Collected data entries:
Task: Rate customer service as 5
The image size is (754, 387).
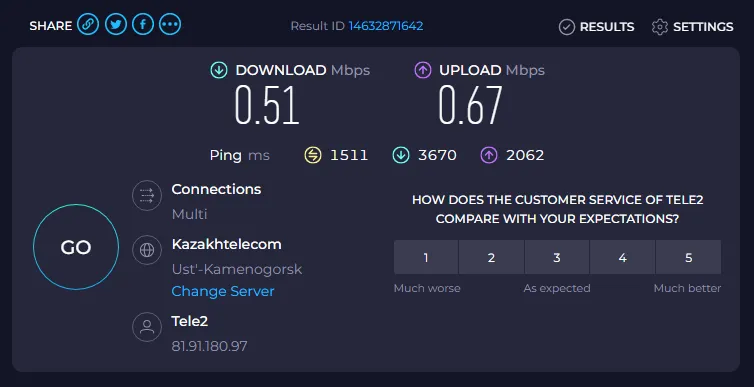Action: (688, 258)
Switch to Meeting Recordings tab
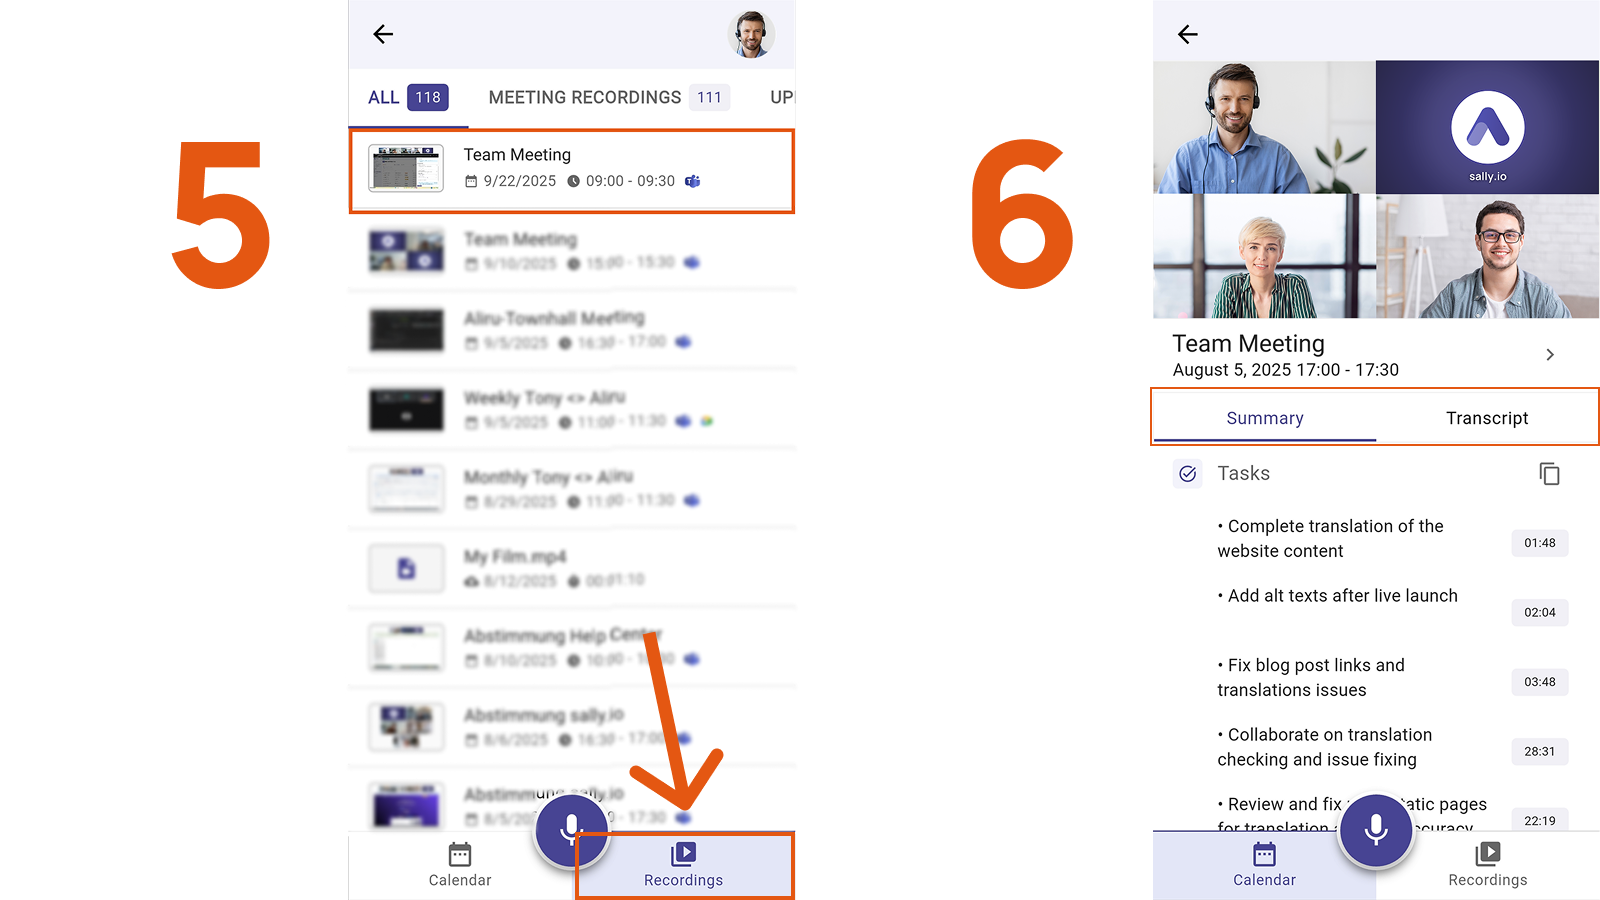The height and width of the screenshot is (900, 1600). click(x=608, y=97)
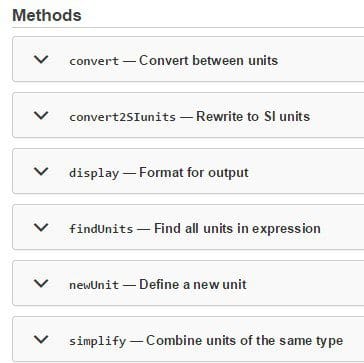
Task: Click the 'Rewrite to SI units' description
Action: click(253, 116)
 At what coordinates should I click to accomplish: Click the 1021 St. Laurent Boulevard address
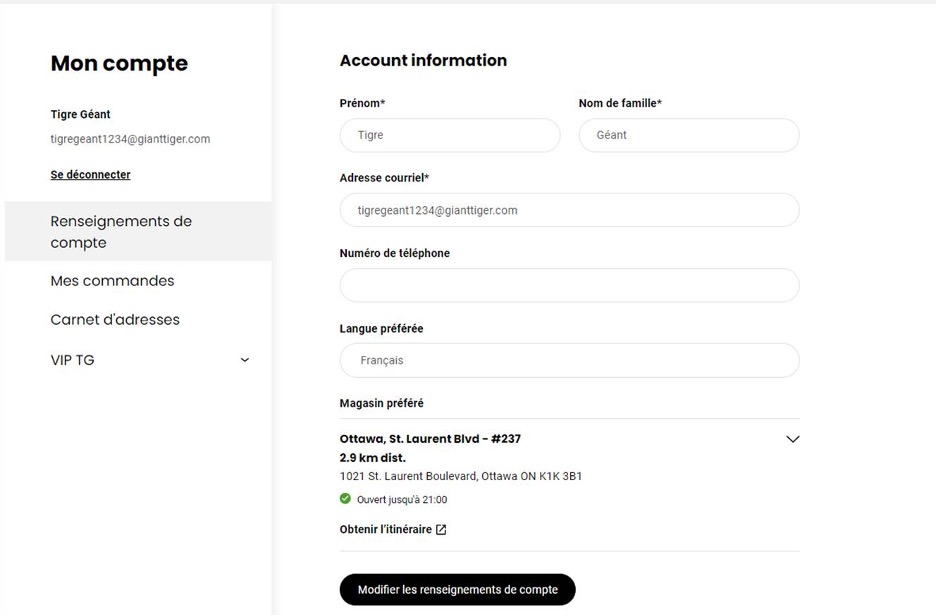click(460, 476)
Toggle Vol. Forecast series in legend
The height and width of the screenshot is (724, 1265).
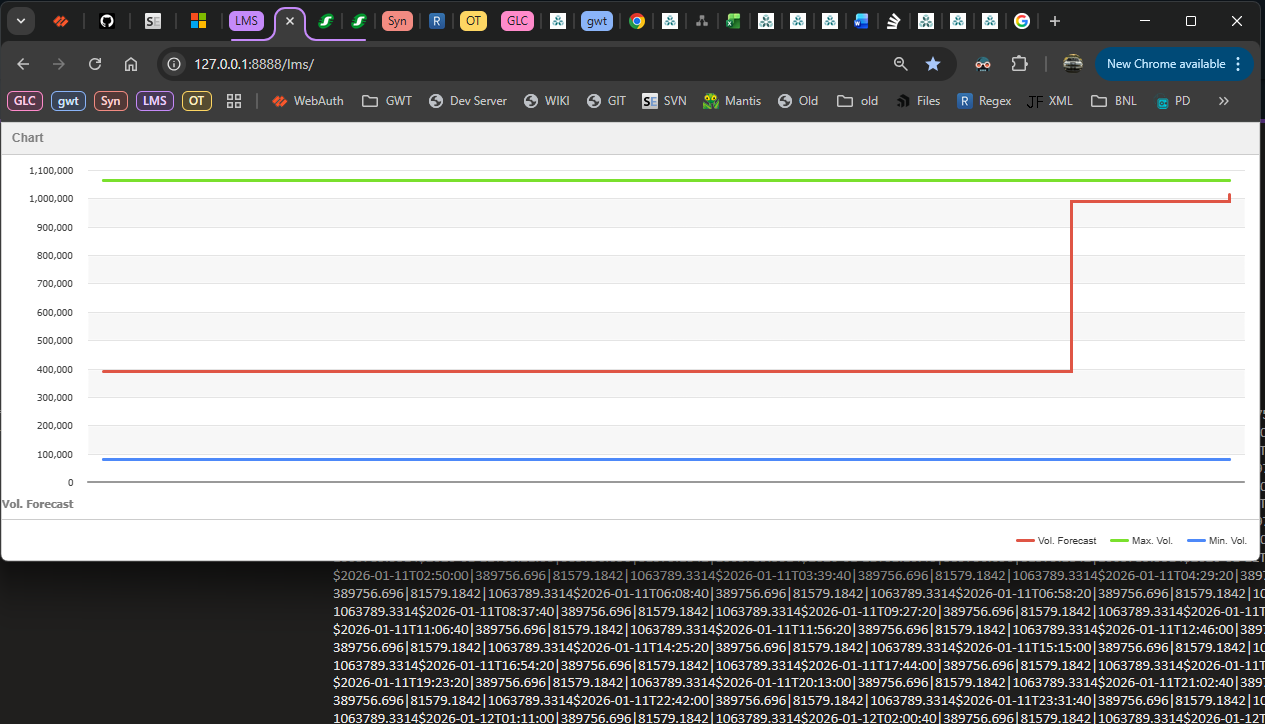click(1056, 541)
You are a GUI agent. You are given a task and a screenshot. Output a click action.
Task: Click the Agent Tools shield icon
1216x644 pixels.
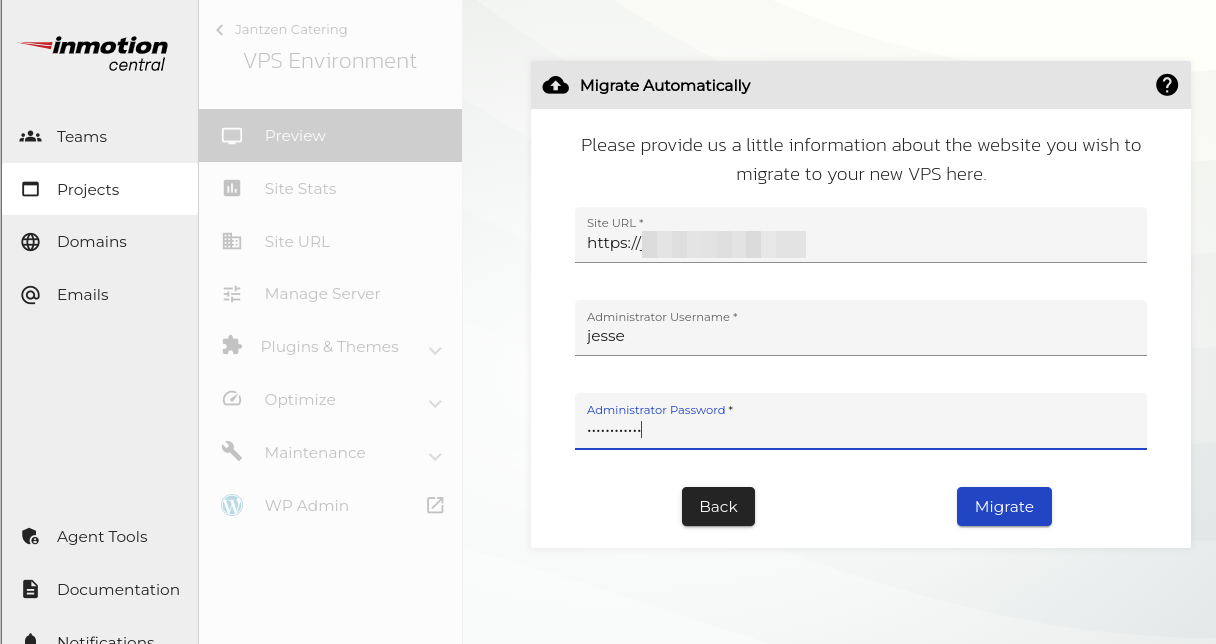pos(31,537)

** DESCRIPTION OF THE TASK **
Copy the data character for character, but drop all pictures from the copy.

** SOLUTION **
Task: Rate customer service as 5
The image size is (754, 387).
Action: (688, 258)
Switch to Meeting Recordings tab
The height and width of the screenshot is (900, 1600). click(x=608, y=97)
Task: Click the 'Rewrite to SI units' description
Action: click(253, 116)
 At what coordinates should I click to accomplish: Click the 1021 St. Laurent Boulevard address
click(460, 476)
Toggle Vol. Forecast series in legend
The height and width of the screenshot is (724, 1265).
click(1056, 541)
You are a GUI agent. You are given a task and a screenshot. Output a click action.
Task: Click the Agent Tools shield icon
1216x644 pixels.
pos(31,537)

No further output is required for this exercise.